Catecholamine antagonism of acetylcholine and dibutyrl guanosine 3',-5'-monophosphate in the mammalian ventricular myocardium

Abstract

After chemical sympathectomy we could demonstrate a negative inotropic effect of acetylcholine (ACh) on the cat ventricular myocardium as a direct catecholamine antagonism. Dose-response relationships for isoproterenol (IP) reveal a noncompetitive inhibition of the inotropic action of the catecholamine by ACh. A concentration of 10(-6) M ACh reduced the maximal IP-induced increase in tension by 58 +/- 13 percent (6-hydroxydopamine pretreatment) and by 65 +/- 10 percent (reserpine pretreatment); inhibition by endogenous ACh (released by field stimulation) was 36 +/- 10 percent and 38 +/- 8 percent, respectively. A concentration of 10(-3) M bibutyryl guanosine 3',5'-monophosphate (cAMP) produced a 17 +/- 7 percent reduction of the catecholamine-induced increase in tension (reserpine pretreatment). A cholinergic influence on the myocardial mechanics and metabolism of the heart may be relevant under stress situations.
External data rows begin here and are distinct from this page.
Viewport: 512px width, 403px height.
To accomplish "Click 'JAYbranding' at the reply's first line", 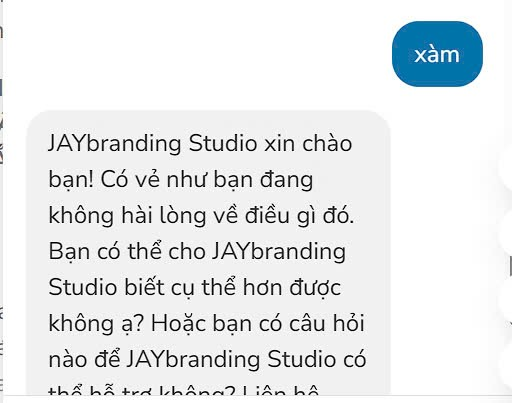I will point(115,144).
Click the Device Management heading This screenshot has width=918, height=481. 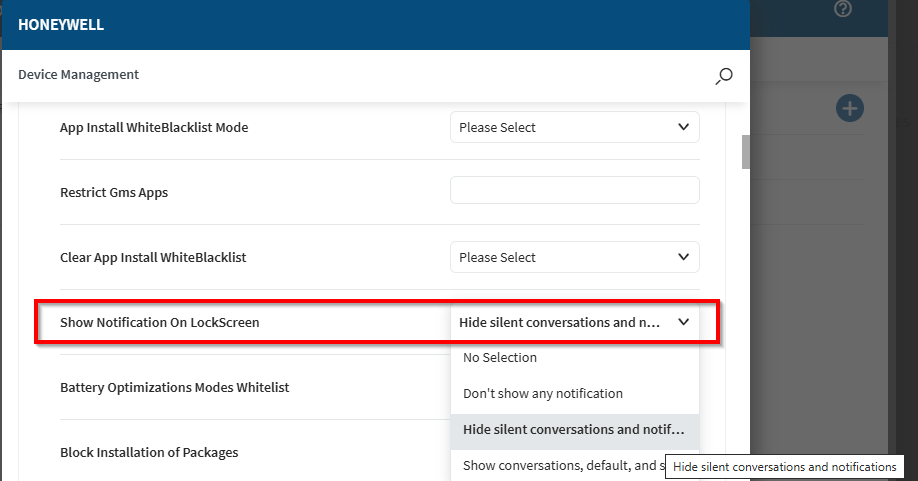click(78, 75)
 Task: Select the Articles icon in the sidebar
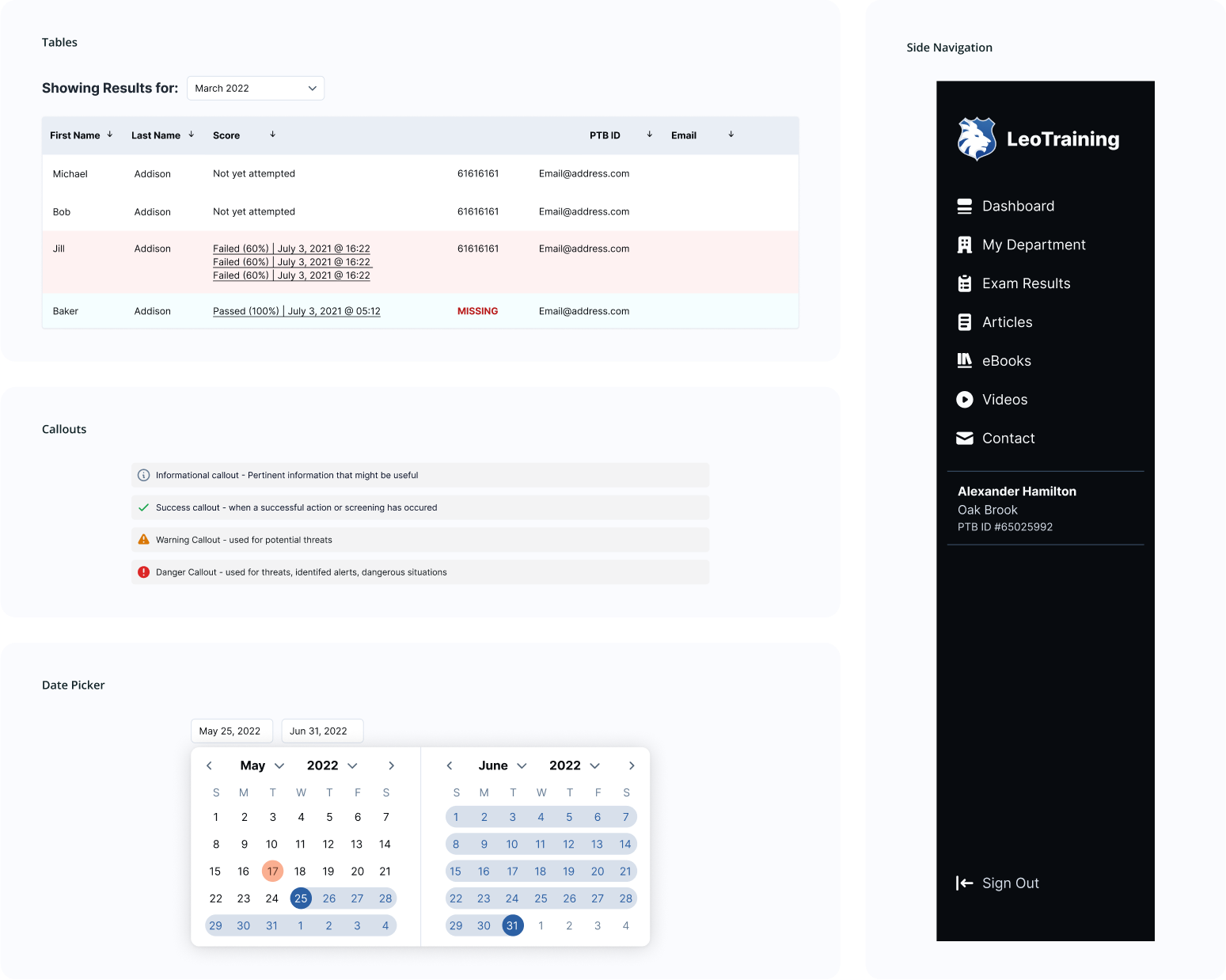(x=964, y=321)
Vagal inhibition of the ventricular function is accentuated by an elevated sympathetic tone (Levy, 1971). If catecholamine-induced myocardial necrosis in addition to secondary effects of altered vessels are produced also by direct damage of the myocardial cell, then an influence of acetylcholine as a "natural" antagonist may be important.